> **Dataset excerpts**
------------------------------------
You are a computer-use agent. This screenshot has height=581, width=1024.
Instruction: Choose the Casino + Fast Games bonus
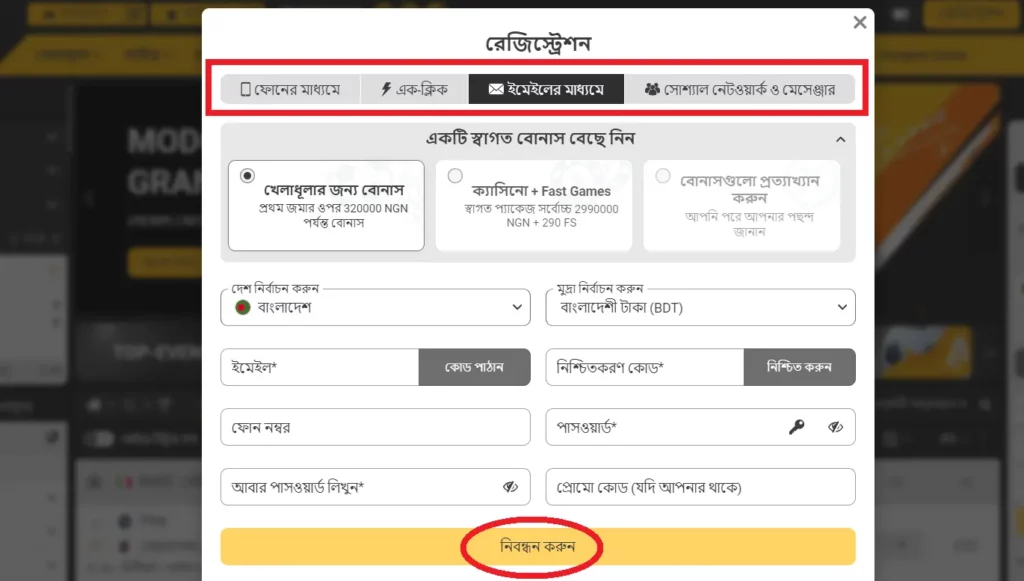point(456,174)
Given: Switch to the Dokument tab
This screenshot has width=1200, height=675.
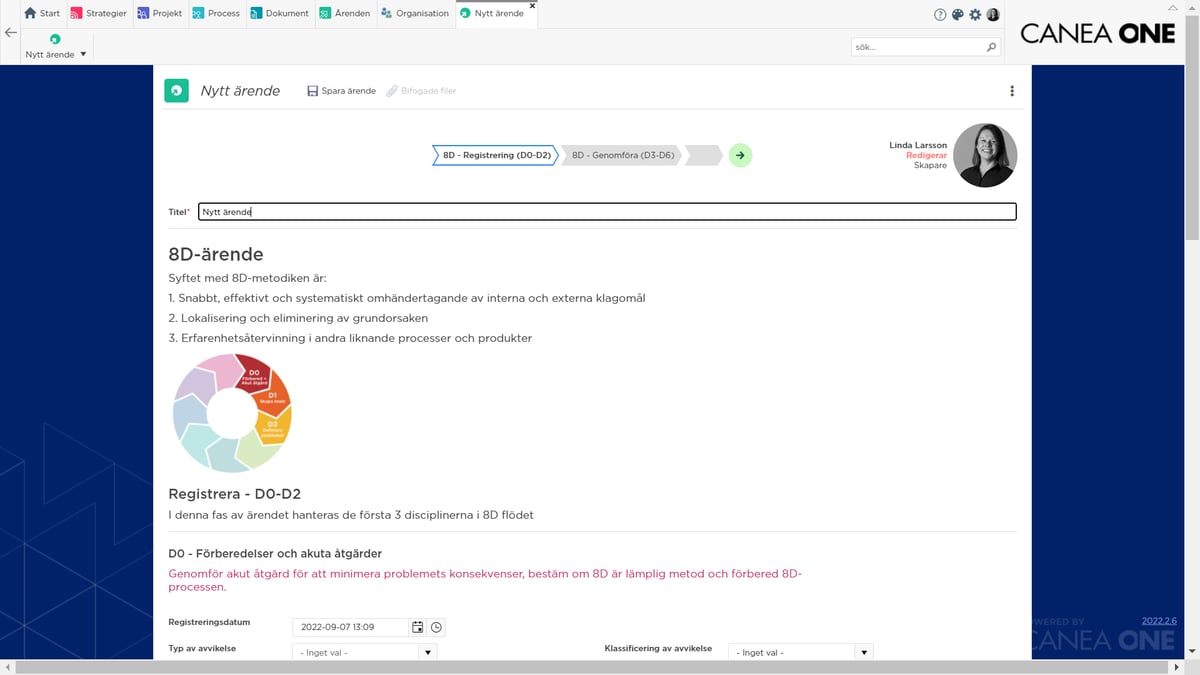Looking at the screenshot, I should coord(280,13).
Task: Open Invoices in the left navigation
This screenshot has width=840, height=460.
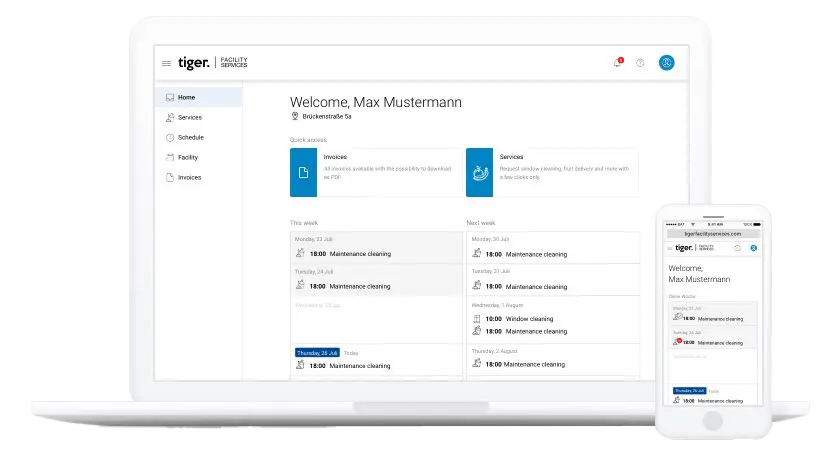Action: [189, 177]
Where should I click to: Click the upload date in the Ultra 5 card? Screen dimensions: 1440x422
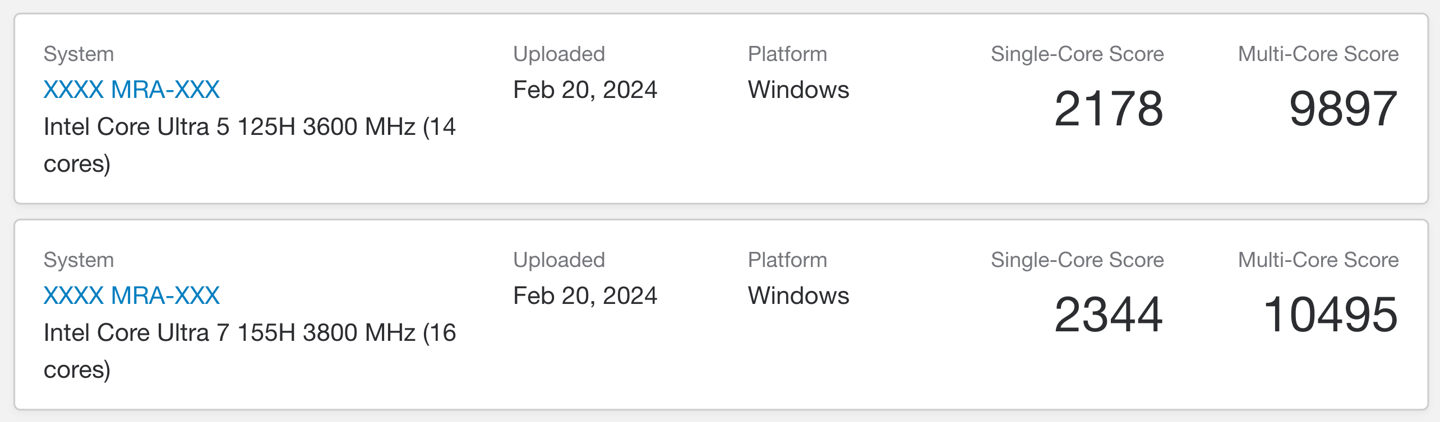pyautogui.click(x=585, y=90)
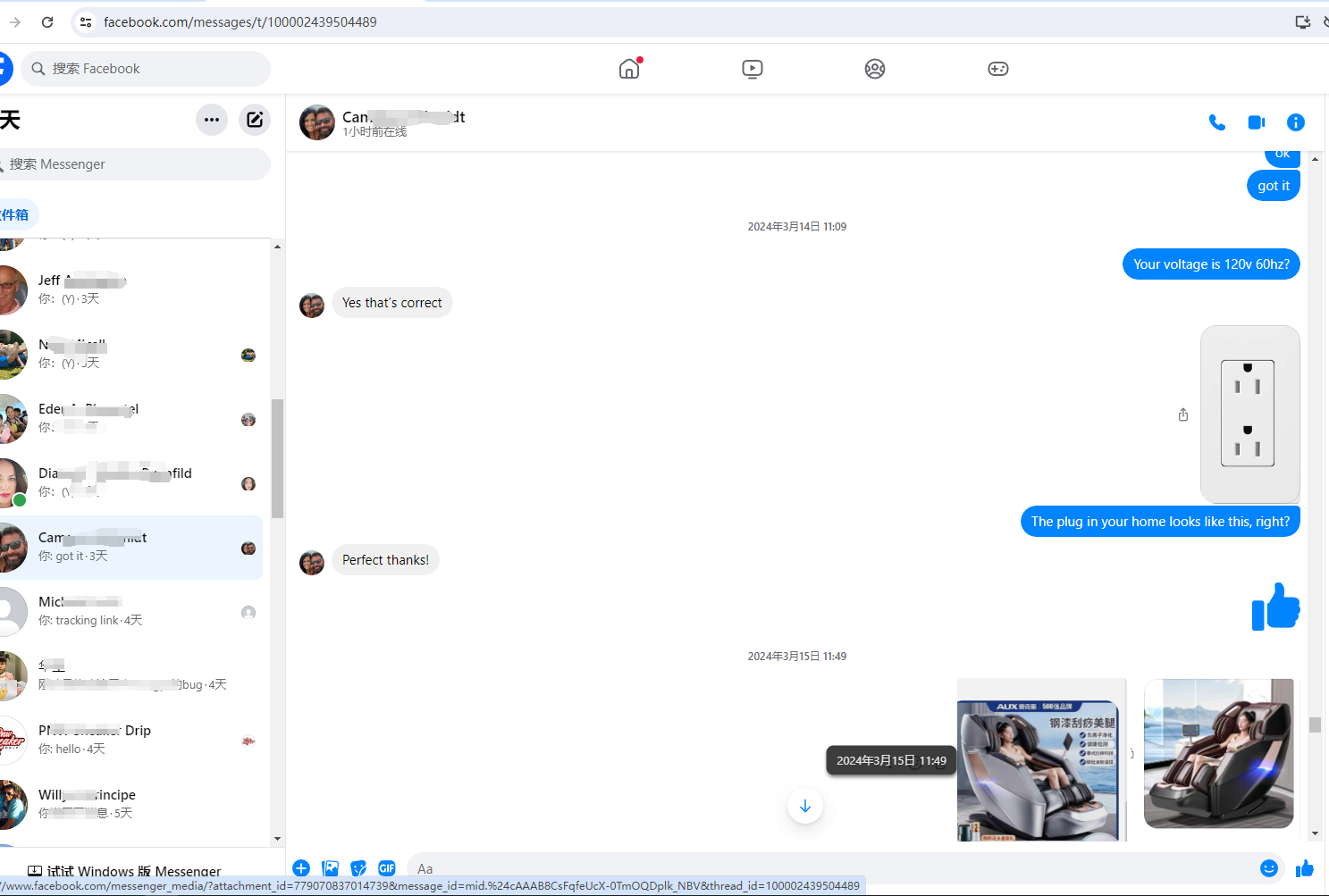Start a video call in the chat header
1329x896 pixels.
(1256, 122)
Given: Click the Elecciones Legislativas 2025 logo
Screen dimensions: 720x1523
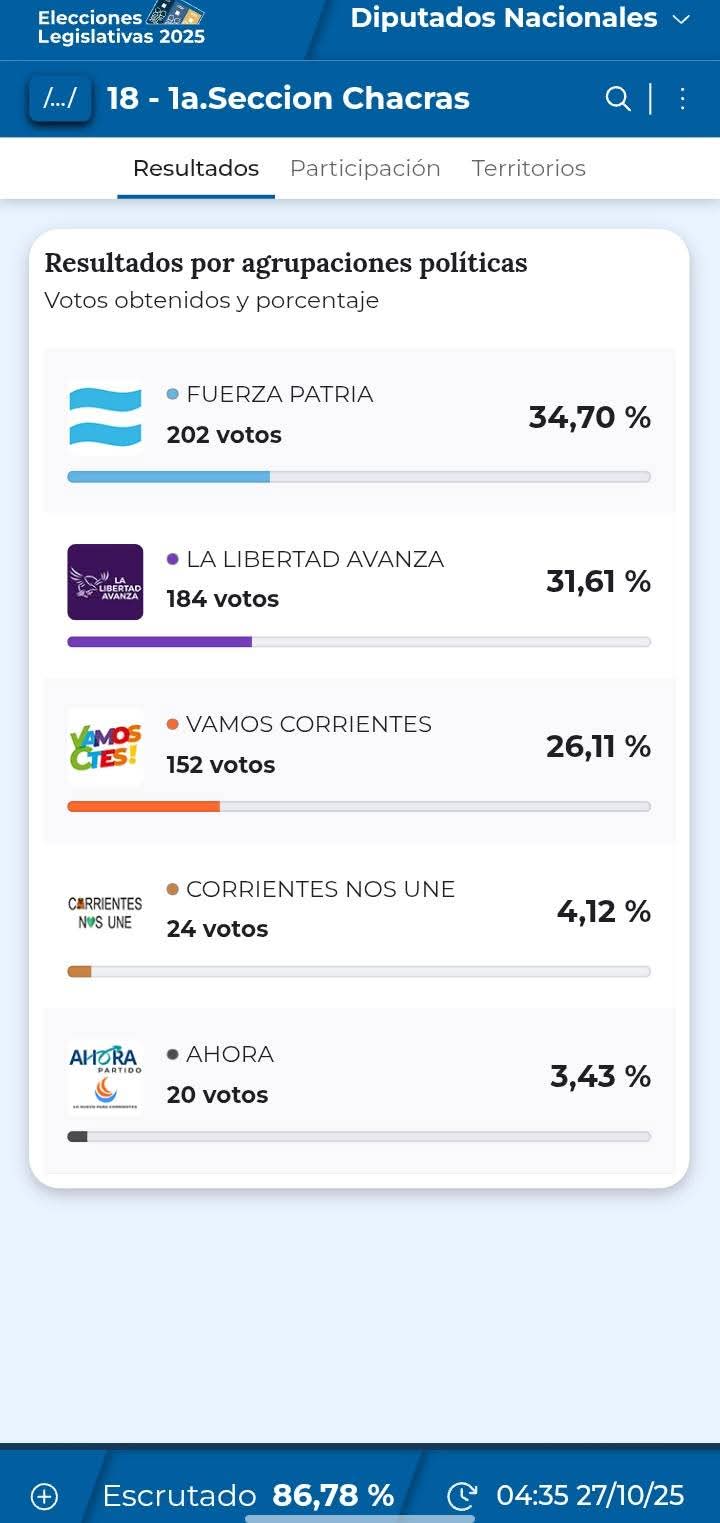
------------------------------------
Type the entries again verbatim. Any pictures should be skipped.

> **SOLUTION FOR THIS PROBLEM**
You are a computer-use agent. This screenshot has height=581, width=1024.
Instruction: Choose the Casino + Fast Games bonus
point(456,174)
Given: Switch to the Dokument tab
This screenshot has width=1200, height=675.
Looking at the screenshot, I should coord(280,13).
Task: Open Invoices in the left navigation
This screenshot has width=840, height=460.
Action: [189, 177]
Where should I click to: Click the upload date in the Ultra 5 card? Screen dimensions: 1440x422
pyautogui.click(x=585, y=90)
Start a video call in the chat header
1329x896 pixels.
(1256, 122)
Given: Click the Elecciones Legislativas 2025 logo
Screen dimensions: 720x1523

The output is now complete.